Rest in peace, Curtis Manning. I had you pegged in my "24" Dead Pool almost from the moment you appeared this season. Frankly, I'm stunned you survived this long as Jack's sidekick. At the very least, I would have expected you to have lost a limb by now. I'm sorry I didn't care about your inner torment over what Assad did to you and your buddies in the Gulf, but you did something no one's been able to do since Nina capped Teri Bauer: you made Jack weep.
And rest in peace, Raphael Sbarge and the people of Valencia. Damn. In the can-you-top-this world of "24," what happens when a nuke gets detonated in a populated area in the season's fourth episode? Ordinarily, I'd speculate, but I think Surnow, Cochran and Gordon know only slightly more than I do about where things are going from here.
The 2x2 premiere worked well this time, if only because episode three was by far the weakest of the bunch, and it was immediately followed by the double-whammy of Jack killing Curtis and the nuke going off.

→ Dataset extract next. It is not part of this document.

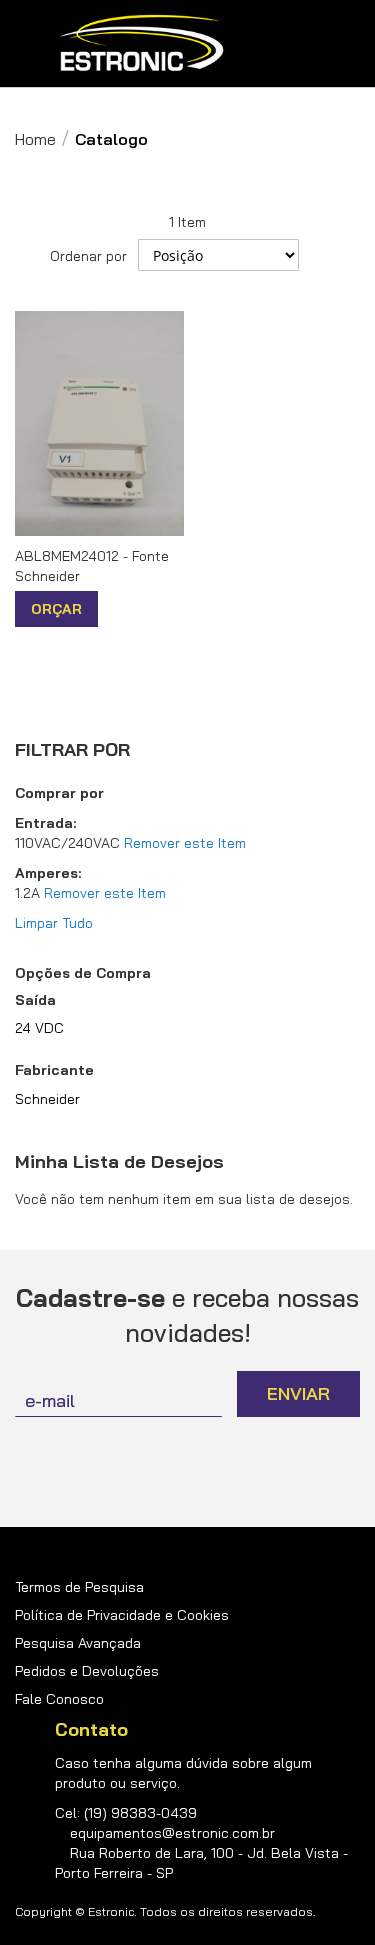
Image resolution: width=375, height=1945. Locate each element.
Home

Some other random thoughts:
- Episode four wasn't perfect, either. The Chloe/Morris/Milo scene is giving amnesia and the cougar a run for their money in the Worst "24" Ideas of All Time sweepstakes.
- Speaking of non-existent titles, I didn't see "Kingdom of Heaven," but between "Syriana" and this, Alexander Siddig may start challenging Colm Meaney for Best Post-"Deep Space Nine" Career. He's got a long way to go to catch Meaney, but I like what I've been seeing out of him lately.
- The Morris/Milo silliness did at least yield one good line, Morris' "Let's just stop this mad psychotic terrorist bad guy before he detonates a nuke on Wilshire Blvd."